(Stored records)
::::::::::
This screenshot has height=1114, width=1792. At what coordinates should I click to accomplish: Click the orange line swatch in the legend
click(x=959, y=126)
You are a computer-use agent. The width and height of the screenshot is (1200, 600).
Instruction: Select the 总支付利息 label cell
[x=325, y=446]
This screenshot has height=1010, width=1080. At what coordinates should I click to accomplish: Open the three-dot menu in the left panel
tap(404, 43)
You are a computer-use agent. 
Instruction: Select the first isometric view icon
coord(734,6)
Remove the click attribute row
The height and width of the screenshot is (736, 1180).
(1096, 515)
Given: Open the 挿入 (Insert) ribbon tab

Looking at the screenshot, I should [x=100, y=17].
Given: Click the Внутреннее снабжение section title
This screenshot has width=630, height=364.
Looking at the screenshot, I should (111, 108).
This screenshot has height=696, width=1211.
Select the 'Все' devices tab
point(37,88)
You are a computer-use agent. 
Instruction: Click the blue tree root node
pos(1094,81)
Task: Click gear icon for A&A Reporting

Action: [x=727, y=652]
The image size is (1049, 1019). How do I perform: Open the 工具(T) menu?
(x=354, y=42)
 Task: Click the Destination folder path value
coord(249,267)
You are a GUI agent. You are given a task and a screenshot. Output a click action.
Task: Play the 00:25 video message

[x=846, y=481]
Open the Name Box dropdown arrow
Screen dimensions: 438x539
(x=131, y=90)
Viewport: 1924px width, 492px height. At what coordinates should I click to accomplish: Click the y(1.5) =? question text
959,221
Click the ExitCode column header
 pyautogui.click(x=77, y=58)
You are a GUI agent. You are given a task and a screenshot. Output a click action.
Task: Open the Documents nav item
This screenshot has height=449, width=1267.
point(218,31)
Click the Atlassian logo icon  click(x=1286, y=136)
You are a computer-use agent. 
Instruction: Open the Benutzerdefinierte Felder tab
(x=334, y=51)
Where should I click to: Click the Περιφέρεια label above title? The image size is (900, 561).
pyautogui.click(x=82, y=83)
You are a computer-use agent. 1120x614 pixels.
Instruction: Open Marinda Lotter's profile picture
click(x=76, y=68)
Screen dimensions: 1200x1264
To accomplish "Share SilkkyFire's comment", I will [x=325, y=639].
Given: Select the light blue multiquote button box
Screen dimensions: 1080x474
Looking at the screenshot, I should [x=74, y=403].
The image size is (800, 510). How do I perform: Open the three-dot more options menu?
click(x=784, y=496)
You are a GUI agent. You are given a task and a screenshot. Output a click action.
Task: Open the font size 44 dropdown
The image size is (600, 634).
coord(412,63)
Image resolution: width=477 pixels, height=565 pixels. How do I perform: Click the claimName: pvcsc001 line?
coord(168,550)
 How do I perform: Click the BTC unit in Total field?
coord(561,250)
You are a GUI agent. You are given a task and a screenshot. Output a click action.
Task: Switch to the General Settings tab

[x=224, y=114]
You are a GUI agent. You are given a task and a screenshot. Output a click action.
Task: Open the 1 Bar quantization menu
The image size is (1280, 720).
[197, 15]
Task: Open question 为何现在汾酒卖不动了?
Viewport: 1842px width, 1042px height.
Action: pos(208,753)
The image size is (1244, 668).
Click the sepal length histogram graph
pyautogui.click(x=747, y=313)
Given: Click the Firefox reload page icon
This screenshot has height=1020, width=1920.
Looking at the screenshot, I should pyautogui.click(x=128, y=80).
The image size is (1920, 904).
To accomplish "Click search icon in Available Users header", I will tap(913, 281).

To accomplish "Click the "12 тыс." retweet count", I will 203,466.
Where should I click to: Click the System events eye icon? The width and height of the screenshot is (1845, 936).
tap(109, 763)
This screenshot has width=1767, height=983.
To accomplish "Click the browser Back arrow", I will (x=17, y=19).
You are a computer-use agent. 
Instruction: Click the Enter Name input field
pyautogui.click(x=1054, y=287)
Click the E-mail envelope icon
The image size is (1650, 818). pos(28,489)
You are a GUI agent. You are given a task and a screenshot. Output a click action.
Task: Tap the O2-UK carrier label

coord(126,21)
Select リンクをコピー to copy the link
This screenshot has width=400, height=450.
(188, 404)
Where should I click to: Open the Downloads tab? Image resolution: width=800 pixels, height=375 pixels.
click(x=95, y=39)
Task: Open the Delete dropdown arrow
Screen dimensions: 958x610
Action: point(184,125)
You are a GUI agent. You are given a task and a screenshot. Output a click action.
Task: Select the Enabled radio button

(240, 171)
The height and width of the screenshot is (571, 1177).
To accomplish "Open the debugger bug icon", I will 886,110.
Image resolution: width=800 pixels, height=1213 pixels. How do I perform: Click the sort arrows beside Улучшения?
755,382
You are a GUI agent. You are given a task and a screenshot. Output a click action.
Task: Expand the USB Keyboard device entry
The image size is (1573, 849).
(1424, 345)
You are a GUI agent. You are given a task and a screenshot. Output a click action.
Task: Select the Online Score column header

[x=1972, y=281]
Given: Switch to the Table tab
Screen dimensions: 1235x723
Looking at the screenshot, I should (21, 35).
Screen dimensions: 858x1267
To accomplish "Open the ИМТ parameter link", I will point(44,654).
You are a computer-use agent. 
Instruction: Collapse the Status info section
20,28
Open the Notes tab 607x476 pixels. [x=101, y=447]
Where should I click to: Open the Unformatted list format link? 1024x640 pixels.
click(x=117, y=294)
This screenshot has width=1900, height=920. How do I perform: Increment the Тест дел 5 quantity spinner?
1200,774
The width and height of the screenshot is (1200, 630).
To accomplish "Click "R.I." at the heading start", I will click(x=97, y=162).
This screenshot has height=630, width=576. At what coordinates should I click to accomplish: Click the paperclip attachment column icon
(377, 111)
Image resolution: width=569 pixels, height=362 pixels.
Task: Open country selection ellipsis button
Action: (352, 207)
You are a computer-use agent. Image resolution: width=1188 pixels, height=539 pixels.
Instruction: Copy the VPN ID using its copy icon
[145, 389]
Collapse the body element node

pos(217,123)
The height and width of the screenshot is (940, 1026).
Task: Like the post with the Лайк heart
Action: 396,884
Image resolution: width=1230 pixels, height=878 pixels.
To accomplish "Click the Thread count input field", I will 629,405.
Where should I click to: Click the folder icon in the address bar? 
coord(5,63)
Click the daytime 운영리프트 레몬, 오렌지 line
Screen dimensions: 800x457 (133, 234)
::::::::::
**Exercise brief**:
Search the data for the string "will" and copy out every line where it is found.

**Problem solution**:
To accomplish "Share SilkkyFire's comment", I will [x=325, y=639].
To accomplish "Click search icon in Available Users header", I will tap(913, 281).
To accomplish "Click the "12 тыс." retweet count", I will 203,466.
To accomplish "Click the browser Back arrow", I will (x=17, y=19).
To accomplish "Open the debugger bug icon", I will 886,110.
To accomplish "Open the ИМТ parameter link", I will point(44,654).
To accomplish "Click "R.I." at the heading start", I will click(x=97, y=162).
To accomplish "Click the Thread count input field", I will 629,405.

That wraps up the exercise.